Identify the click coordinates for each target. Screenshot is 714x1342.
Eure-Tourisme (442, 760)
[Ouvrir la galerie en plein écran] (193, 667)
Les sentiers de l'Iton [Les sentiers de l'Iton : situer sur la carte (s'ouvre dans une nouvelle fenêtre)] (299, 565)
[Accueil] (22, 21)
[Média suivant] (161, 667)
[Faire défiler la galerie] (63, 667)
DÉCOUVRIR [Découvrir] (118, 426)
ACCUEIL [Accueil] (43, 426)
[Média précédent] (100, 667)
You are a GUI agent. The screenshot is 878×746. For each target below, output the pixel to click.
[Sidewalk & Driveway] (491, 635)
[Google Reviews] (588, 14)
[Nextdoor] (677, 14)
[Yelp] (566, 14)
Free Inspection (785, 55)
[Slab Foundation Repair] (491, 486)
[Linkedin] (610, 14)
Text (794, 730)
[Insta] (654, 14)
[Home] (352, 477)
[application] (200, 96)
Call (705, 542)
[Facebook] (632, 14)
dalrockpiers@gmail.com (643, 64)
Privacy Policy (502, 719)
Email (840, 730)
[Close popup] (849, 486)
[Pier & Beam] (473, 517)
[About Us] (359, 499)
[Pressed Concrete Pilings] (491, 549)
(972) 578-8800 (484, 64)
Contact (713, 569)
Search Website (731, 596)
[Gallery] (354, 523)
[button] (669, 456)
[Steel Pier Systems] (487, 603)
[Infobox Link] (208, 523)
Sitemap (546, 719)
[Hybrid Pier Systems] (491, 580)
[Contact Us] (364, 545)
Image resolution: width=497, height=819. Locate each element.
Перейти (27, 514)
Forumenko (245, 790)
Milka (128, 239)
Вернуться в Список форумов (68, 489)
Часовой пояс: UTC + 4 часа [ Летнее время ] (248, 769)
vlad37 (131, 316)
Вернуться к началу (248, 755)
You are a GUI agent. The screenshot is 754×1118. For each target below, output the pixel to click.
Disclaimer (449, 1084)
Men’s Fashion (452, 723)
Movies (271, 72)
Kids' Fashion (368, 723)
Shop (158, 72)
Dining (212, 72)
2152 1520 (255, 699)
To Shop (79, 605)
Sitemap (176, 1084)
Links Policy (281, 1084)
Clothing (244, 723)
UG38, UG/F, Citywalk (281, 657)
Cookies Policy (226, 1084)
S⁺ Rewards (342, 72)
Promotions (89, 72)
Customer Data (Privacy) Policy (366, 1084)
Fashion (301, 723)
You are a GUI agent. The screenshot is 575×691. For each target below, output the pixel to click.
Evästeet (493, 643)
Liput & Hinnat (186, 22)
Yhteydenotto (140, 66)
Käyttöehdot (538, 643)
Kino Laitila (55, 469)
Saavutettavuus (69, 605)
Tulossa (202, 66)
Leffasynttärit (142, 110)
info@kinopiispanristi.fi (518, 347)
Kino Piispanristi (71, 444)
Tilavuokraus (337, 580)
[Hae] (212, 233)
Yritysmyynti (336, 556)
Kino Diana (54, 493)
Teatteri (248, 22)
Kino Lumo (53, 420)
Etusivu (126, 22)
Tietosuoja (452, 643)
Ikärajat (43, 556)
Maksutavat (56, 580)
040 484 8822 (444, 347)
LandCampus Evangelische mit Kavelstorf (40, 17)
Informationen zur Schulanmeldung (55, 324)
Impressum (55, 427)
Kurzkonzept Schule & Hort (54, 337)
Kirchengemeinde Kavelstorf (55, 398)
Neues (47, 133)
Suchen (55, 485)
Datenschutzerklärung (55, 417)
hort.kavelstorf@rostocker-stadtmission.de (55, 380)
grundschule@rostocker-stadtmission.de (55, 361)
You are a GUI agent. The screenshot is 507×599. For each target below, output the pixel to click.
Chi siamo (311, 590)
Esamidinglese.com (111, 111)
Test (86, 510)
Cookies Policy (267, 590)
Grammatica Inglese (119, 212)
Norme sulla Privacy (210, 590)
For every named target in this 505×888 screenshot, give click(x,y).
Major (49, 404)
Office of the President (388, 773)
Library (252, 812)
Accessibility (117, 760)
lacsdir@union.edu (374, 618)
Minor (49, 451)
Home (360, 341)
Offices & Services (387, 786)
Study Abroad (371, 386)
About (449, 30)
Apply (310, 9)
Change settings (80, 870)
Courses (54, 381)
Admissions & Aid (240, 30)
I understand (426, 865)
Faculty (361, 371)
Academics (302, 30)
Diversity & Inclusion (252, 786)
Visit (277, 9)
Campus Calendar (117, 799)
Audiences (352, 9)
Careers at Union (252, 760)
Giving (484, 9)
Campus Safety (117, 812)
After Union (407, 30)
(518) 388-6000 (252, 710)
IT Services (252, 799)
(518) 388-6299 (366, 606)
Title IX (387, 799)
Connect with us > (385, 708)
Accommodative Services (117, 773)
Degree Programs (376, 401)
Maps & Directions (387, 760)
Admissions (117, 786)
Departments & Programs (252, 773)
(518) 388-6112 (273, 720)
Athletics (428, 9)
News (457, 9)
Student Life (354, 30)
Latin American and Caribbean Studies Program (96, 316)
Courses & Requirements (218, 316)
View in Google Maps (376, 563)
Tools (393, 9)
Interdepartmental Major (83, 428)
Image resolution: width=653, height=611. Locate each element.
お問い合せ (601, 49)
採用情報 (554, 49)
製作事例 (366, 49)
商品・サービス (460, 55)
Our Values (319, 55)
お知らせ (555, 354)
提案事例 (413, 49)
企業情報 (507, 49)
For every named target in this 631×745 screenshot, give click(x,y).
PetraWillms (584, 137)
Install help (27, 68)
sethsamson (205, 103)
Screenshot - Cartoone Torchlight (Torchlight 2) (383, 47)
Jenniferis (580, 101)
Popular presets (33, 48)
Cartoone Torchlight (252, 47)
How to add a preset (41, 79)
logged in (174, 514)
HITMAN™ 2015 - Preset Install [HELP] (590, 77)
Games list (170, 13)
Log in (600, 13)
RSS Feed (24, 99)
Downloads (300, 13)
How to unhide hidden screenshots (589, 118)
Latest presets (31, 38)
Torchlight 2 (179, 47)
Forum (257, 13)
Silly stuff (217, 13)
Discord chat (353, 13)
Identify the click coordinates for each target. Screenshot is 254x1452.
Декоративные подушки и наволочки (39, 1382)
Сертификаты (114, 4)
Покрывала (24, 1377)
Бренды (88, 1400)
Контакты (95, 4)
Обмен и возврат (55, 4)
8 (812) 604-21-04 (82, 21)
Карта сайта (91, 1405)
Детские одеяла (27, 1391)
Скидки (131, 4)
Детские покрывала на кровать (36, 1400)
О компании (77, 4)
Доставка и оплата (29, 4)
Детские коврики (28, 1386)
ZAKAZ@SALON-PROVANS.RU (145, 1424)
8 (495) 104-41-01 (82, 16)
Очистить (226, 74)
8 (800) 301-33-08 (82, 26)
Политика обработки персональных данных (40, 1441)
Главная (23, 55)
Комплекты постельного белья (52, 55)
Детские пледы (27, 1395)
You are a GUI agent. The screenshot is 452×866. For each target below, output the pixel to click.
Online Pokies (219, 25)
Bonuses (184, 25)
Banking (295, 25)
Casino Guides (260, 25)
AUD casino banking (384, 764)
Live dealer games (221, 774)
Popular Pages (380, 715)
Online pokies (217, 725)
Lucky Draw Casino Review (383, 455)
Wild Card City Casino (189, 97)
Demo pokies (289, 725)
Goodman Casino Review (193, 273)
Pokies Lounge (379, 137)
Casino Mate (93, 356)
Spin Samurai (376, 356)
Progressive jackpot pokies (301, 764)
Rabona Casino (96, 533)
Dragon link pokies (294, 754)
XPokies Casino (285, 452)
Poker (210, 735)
---
What this task involves:
Rewrite all the records above, swapping "Sitemap" for "Site Map" wherever it occurs and keeping everything else the same.

Solution:
Identify the click coordinates for each target. Screenshot is 714x1342.
Eure-Tourisme (442, 760)
[Ouvrir la galerie en plein écran] (193, 667)
Les sentiers de l'Iton [Les sentiers de l'Iton : situer sur la carte (s'ouvre dans une nouvelle fenêtre)] (299, 565)
[Accueil] (22, 21)
[Média suivant] (161, 667)
[Faire défiler la galerie] (63, 667)
DÉCOUVRIR [Découvrir] (118, 426)
ACCUEIL [Accueil] (43, 426)
[Média précédent] (100, 667)
You are a GUI agent. The screenshot is 878×746. For each target below, output the pixel to click.
[Sidewalk & Driveway] (491, 635)
[Google Reviews] (588, 14)
[Nextdoor] (677, 14)
[Yelp] (566, 14)
Free Inspection (785, 55)
[Slab Foundation Repair] (491, 486)
[Linkedin] (610, 14)
Text (794, 730)
[Insta] (654, 14)
[Home] (352, 477)
[application] (200, 96)
Call (705, 542)
[Facebook] (632, 14)
dalrockpiers@gmail.com (643, 64)
Privacy Policy (502, 719)
Email (840, 730)
[Close popup] (849, 486)
[Pier & Beam] (473, 517)
[About Us] (359, 499)
[Pressed Concrete Pilings] (491, 549)
(972) 578-8800 (484, 64)
Contact (713, 569)
Search Website (731, 596)
[Gallery] (354, 523)
[button] (669, 456)
[Steel Pier Systems] (487, 603)
[Infobox Link] (208, 523)
Site Map (546, 719)
[Hybrid Pier Systems] (491, 580)
[Contact Us] (364, 545)
Image resolution: width=497, height=819. Locate each element.
Перейти (27, 514)
Forumenko (245, 790)
Milka (128, 239)
Вернуться в Список форумов (68, 489)
Часовой пояс: UTC + 4 часа [ Летнее время ] (248, 769)
vlad37 (131, 316)
Вернуться к началу (248, 755)
You are a GUI agent. The screenshot is 754×1118. For each target below, output the pixel to click.
Disclaimer (449, 1084)
Men’s Fashion (452, 723)
Movies (271, 72)
Kids' Fashion (368, 723)
Shop (158, 72)
Dining (212, 72)
2152 1520 (255, 699)
To Shop (79, 605)
Site Map (176, 1084)
Links Policy (281, 1084)
Clothing (244, 723)
UG38, UG/F, Citywalk (281, 657)
Cookies Policy (226, 1084)
S⁺ Rewards (342, 72)
Promotions (89, 72)
Customer Data (Privacy) Policy (366, 1084)
Fashion (301, 723)
You are a GUI agent. The screenshot is 575×691. For each target below, output the pixel to click.
Evästeet (493, 643)
Liput & Hinnat (186, 22)
Yhteydenotto (140, 66)
Käyttöehdot (538, 643)
Kino Laitila (55, 469)
Saavutettavuus (69, 605)
Tulossa (202, 66)
Leffasynttärit (142, 110)
info@kinopiispanristi.fi (518, 347)
Kino Piispanristi (71, 444)
Tilavuokraus (337, 580)
[Hae] (212, 233)
Yritysmyynti (336, 556)
Kino Diana (54, 493)
Teatteri (248, 22)
Kino Lumo (53, 420)
Etusivu (126, 22)
Tietosuoja (452, 643)
Ikärajat (43, 556)
Maksutavat (56, 580)
040 484 8822 (444, 347)
LandCampus Evangelische mit Kavelstorf (40, 17)
Informationen zur Schulanmeldung (55, 324)
Impressum (55, 427)
Kurzkonzept Schule & Hort (54, 337)
Kirchengemeinde Kavelstorf (55, 398)
Neues (47, 133)
Suchen (55, 485)
Datenschutzerklärung (55, 417)
hort.kavelstorf@rostocker-stadtmission.de (55, 380)
grundschule@rostocker-stadtmission.de (55, 361)
You are a GUI agent. The screenshot is 507×599. For each target below, output the pixel to click.
Chi siamo (311, 590)
Esamidinglese.com (111, 111)
Test (86, 510)
Cookies Policy (267, 590)
Grammatica Inglese (119, 212)
Norme sulla Privacy (210, 590)
For every named target in this 505×888 screenshot, give click(x,y).
Major (49, 404)
Office of the President (388, 773)
Library (252, 812)
Accessibility (117, 760)
lacsdir@union.edu (374, 618)
Minor (49, 451)
Home (360, 341)
Offices & Services (387, 786)
Study Abroad (371, 386)
About (449, 30)
Apply (310, 9)
Change settings (80, 870)
Courses (54, 381)
Admissions & Aid (240, 30)
I understand (426, 865)
Faculty (361, 371)
Academics (302, 30)
Diversity & Inclusion (252, 786)
Visit (277, 9)
Campus Calendar (117, 799)
Audiences (352, 9)
Careers at Union (252, 760)
Giving (484, 9)
Campus Safety (117, 812)
After Union (407, 30)
(518) 388-6000 (252, 710)
IT Services (252, 799)
(518) 388-6299 (366, 606)
Title IX (387, 799)
Connect with us > (385, 708)
Accommodative Services (117, 773)
Degree Programs (376, 401)
Maps & Directions (387, 760)
Admissions (117, 786)
Departments & Programs (252, 773)
(518) 388-6112 (273, 720)
Athletics (428, 9)
News (457, 9)
Student Life (354, 30)
Latin American and Caribbean Studies Program (96, 316)
Courses & Requirements (218, 316)
View in Google Maps (376, 563)
Tools (393, 9)
Interdepartmental Major (83, 428)
Image resolution: width=653, height=611. Locate each element.
お問い合せ (601, 49)
採用情報 (554, 49)
製作事例 (366, 49)
商品・サービス (460, 55)
Our Values (319, 55)
お知らせ (555, 354)
提案事例 (413, 49)
企業情報 (507, 49)
For every named target in this 631×745 screenshot, give click(x,y).
PetraWillms (584, 137)
Install help (27, 68)
sethsamson (205, 103)
Screenshot - Cartoone Torchlight (Torchlight 2) (383, 47)
Jenniferis (580, 101)
Popular presets (33, 48)
Cartoone Torchlight (252, 47)
How to add a preset (41, 79)
logged in (174, 514)
HITMAN™ 2015 - Preset Install [HELP] (590, 77)
Games list (170, 13)
Log in (600, 13)
RSS Feed (24, 99)
Downloads (300, 13)
How to unhide hidden screenshots (589, 118)
Latest presets (31, 38)
Torchlight 2 (179, 47)
Forum (257, 13)
Silly stuff (217, 13)
Discord chat (353, 13)
Identify the click coordinates for each target. Screenshot is 254x1452.
Декоративные подушки и наволочки (39, 1382)
Сертификаты (114, 4)
Покрывала (24, 1377)
Бренды (88, 1400)
Контакты (95, 4)
Обмен и возврат (55, 4)
8 (812) 604-21-04 (82, 21)
Карта сайта (91, 1405)
Детские одеяла (27, 1391)
Скидки (131, 4)
Детские покрывала на кровать (36, 1400)
О компании (77, 4)
Доставка и оплата (29, 4)
Детские коврики (28, 1386)
ZAKAZ@SALON-PROVANS.RU (145, 1424)
8 (495) 104-41-01 (82, 16)
Очистить (226, 74)
8 (800) 301-33-08 (82, 26)
Политика обработки персональных данных (40, 1441)
Главная (23, 55)
Комплекты постельного белья (52, 55)
Детские пледы (27, 1395)
You are a GUI agent. The screenshot is 452×866. For each target below, output the pixel to click.
Online Pokies (219, 25)
Bonuses (184, 25)
Banking (295, 25)
Casino Guides (260, 25)
AUD casino banking (384, 764)
Live dealer games (221, 774)
Popular Pages (380, 715)
Online pokies (217, 725)
Lucky Draw Casino Review (383, 455)
Wild Card City Casino (189, 97)
Demo pokies (289, 725)
Goodman Casino Review (193, 273)
Pokies Lounge (379, 137)
Casino Mate (93, 356)
Spin Samurai (376, 356)
Progressive jackpot pokies (301, 764)
Rabona Casino (96, 533)
Dragon link pokies (294, 754)
XPokies Casino (285, 452)
Poker (210, 735)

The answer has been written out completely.